A suburban enclave of Baton Rouge, Louisiana, has won the right to split off and form its own city. 

The Louisiana Supreme Court granted approval to establish the city of St. George, realizing the hopes of locals frustrated with crime and bad schooling in Baton Rouge.

The movement began years ago with plans to start a new school district, and eventually expanded into a full-blown campaign for independence.

Supreme Court approves new city

The new city, situated in southeast Baton Rouge, will have a population of roughly 100,000.

St. George's advocates fought a long battle. An initial proposal to create the city failed to reach the ballot in 2015 but was successful when finally put to a vote in 2019.

What followed was a racially polarizing legal battle. Baton Rouge's mayor complained that the new city would drain $48 million in tax revenue from the predominantly black city.

But the state's Supreme Court narrowly rejected the mayor's economic projections Friday in a 4-3 ruling. Baton Rouge Mayor Sharon Weston Broome said she is focused on healing tensions after the Supreme Court's ruling.

“My goal from the very beginning — and it will always be my goal — is to advocate for a united Baton Rouge,” she said. “I am committed to serving the residents of St. George.”

Continued divisions

Nevertheless, divisions linger. The NAACP said the incorporation of St. George would create "considerable uncertainty around funding allocation for our schools, jeopardizing the cornerstone of our community’s future: education.”

“The St. George plan poses significant risks to our education system, threatens the continuity of critical programs, and challenges community representation,” the local chapter of the civil rights organization said.

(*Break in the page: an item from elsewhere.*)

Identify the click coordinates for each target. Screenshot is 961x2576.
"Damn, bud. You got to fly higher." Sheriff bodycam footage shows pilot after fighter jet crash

Despite the criticism, the future residents of St. George say they have a right to self-determination. Their first priority is improving education with a new school district.

“This is the culmination of citizens exercising their constitutional rights. We voted and we won,” Andrew Murrell, one of the leaders of the St. George campaign, said.

“Now we begin the process of delivering on our promises of a better city,” Murrell added. "We welcome both our friends and foes to the table to create St. George.”

Louisiana's Republican governor Jeff Landry will appoint the city's interim mayor until elections are held.